Kit
Carson grew up in the Western wilderness and was a bona fide mountain man before
he was 21 years old. He served as a guide and hunter for John C. Fremont’s initial
explorations of the country and it was through Fremont’s published journal that
Carson became famous as the quintessential mountain man. The government hired
him as an Indian agent for a while – he had both married and killed Indians and
so seemed a natural choice – but he disliked the bureaucracy of the job and resigned
to serve with the First New Mexico volunteers.
In that capacity he was
sent to Texas in 1864 to find and punish, with extreme
prejudice, the Comanche and Kiowa who were making life miserable and death a real
possibility for wagon trains on the Santa Fe Trail. Carson followed the Canadian
River onto the Llano Estacado, or Staked Plains, where no one, not even the
Texas Rangers, had ever ventured in pursuit of Comanches, the fear being that
they might actually find them.
Carson took on the task as a practical
matter and employed Navajo and Apache scouts as he followed the Canadian
River in search of marauders. Such an expedition, under most any other commander
of the day, would have been an abject and bloody failure. Even with Carson in
charge it almost turned out that way anyway. One
advantage that Carson had on this expedition was a pair of howitzers, large caliber
cannons that worked essentially like a huge sawed-off shotgun, spraying hundreds
of .69 caliber cannon balls with each shot. Howitzers could turn a large crowd
of warriors into a small gathering of survivors in a matter of minutes. The Comanche
would call it “the gun that shoots twice.” After
routing a Kiowa village on the banks of the river, Carson and his men moved to
a large Comanche village and wheeled the howitzers into place. When the inevitable
Comanche charge came, the howitzers gave the warriors a cause for pause before
they embarked on a full-scale retreat and a change of strategy. When they attacked
a second time they spread out in order to make the howitzers much less effective.
Between attacks,
the U.S. soldiers heard the sound of a bugle being played with considerable skill
from somewhere within the enemy ranks. When the U.S. bugler sounded “charge,”
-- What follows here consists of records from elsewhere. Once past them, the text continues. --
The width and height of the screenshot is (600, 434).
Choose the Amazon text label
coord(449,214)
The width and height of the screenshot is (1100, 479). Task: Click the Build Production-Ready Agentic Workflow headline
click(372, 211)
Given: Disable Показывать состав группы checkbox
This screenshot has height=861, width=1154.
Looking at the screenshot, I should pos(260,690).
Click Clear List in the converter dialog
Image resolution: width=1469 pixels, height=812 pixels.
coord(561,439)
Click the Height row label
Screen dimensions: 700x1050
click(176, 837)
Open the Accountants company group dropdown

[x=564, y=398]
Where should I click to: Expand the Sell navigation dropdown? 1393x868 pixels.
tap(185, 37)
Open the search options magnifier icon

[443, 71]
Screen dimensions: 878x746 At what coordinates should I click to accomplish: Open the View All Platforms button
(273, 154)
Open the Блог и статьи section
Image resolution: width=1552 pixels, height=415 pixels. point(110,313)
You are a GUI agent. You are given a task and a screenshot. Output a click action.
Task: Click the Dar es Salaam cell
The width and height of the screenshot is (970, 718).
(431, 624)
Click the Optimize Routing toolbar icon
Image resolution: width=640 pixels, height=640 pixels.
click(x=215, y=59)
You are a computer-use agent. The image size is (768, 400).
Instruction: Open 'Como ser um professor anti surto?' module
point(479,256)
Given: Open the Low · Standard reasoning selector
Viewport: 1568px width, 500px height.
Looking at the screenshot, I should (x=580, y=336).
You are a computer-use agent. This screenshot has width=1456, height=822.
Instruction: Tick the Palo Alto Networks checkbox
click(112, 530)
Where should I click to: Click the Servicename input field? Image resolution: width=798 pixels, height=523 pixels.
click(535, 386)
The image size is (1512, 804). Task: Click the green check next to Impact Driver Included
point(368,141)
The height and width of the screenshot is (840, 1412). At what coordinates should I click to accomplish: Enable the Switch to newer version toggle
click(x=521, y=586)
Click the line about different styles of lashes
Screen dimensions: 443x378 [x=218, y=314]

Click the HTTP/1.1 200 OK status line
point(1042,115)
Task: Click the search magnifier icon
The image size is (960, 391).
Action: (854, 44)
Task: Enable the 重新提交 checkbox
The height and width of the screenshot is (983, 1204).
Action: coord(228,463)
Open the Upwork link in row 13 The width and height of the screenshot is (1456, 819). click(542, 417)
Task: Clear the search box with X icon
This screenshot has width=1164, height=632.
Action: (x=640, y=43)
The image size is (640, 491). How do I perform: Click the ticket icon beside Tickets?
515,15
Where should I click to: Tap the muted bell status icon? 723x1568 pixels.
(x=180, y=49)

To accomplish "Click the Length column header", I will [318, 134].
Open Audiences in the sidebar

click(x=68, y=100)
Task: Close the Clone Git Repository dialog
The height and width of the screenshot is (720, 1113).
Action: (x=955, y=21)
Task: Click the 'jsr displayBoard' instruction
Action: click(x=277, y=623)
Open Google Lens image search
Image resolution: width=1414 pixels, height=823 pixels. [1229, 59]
the Comanche bugler – perhaps chief Santanta – would play “retreat” and visa versa.
It was a bit of comic relief in what turned out to be a bloody battle.
The
subsequent Comanche attack was relentless and, Carson noticed, aided in no small
part by a steady stream of reinforcements riding into the fray from a much larger
Comanche village that he and his scouts could now see clearly. By afternoon, some
3,000 warriors had joined the battle.
This was similar to the blunder that
George Armstrong Custer would later make at the Little Big Horn, the difference
being that when Carson’s scouts told him he should leave that place or die there,
he listened. The troops retreated but the Comanches now outnumbered Carson and
his men by 10-1. Carson again unleashed the howitzers, and that weapon alone allowed
Carson and his soldiers to make good their escape under cover of darkness.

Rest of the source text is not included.